Abu Muhamad Al Jolani, el jefe de los islamistas sunís que han derrocado al régimen sirio, ha prometido pilotar una transición pacífica y respetar los derechos de las minorías (drusos, cristianos maronitas, kurdos, chiís y, entre estos, los alauís, siempre leales a la dinastía de los Al Asad y, por tanto, caídos ahora en desgracia). Al Jolani, líder de la Organización para la Liberación del Levante (Hayat Tahrir al Sham, HTS), intenta proyectar un perfil más moderado, arrinconando al parecer el yihadismo que abrazó durante años (tuvo vínculos con Al Qaeda, y la CIA puso precio a su cabeza: 10 millones de dólares). ¿Es un radical pragmático? Esta es una de las grandes incógnitas sobre el tablero de ajedrez, que se mueve ahora con una rapidez pasmosa, como en el mate del loco.

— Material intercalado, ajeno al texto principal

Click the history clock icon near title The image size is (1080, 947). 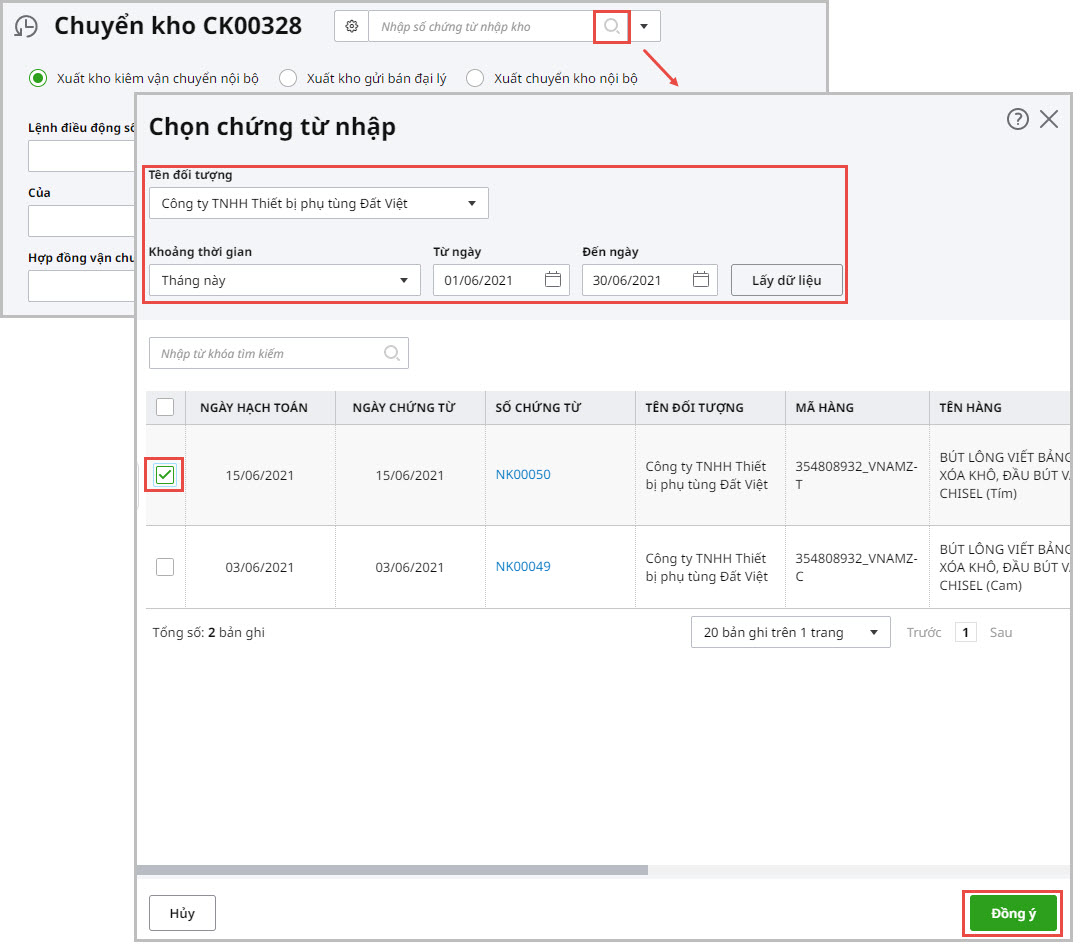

El vuelco en Siria se ha producido por la extrema endeblez de sus valedores: Irán, acorralado en su pulso con Israel, y Rusia, estancada en la guerra de Ucrania; no está claro siquiera que el Kremlin pueda seguir con un pie en la base naval de Tartus, en el Mediterráneo, que mantenía desde la época soviética, y la aérea de Jmeimim, vital para sus intereses geoestratégicos y mineros en África. Son los grandes perdedores.
El presidente de Turquía, Recep Tayyip Erdogan, ha sabido captar esa debilidad y ha allanado el camino para el avance de las milicias islamistas; no querrá, a cambio, oír nada de los kurdos ni de la expansión de sus intereses. Mientras, Israel ha aprovechado el vacío de poder para afianzar posiciones en los Altos del Golán y meter tropas en Siria, lo que no ocurría desde la guerra del Yom Kippur (1973); para defenderse de lo que pueda venir, dicen.
Oriente Próximo es un castillo de naipes que vuelven a barajarse. La bola de cristal muestra neblina, una bruma muy densa que, de momento, solo deja entrever el fin de los palestinos y la fortificación del Gran Israel.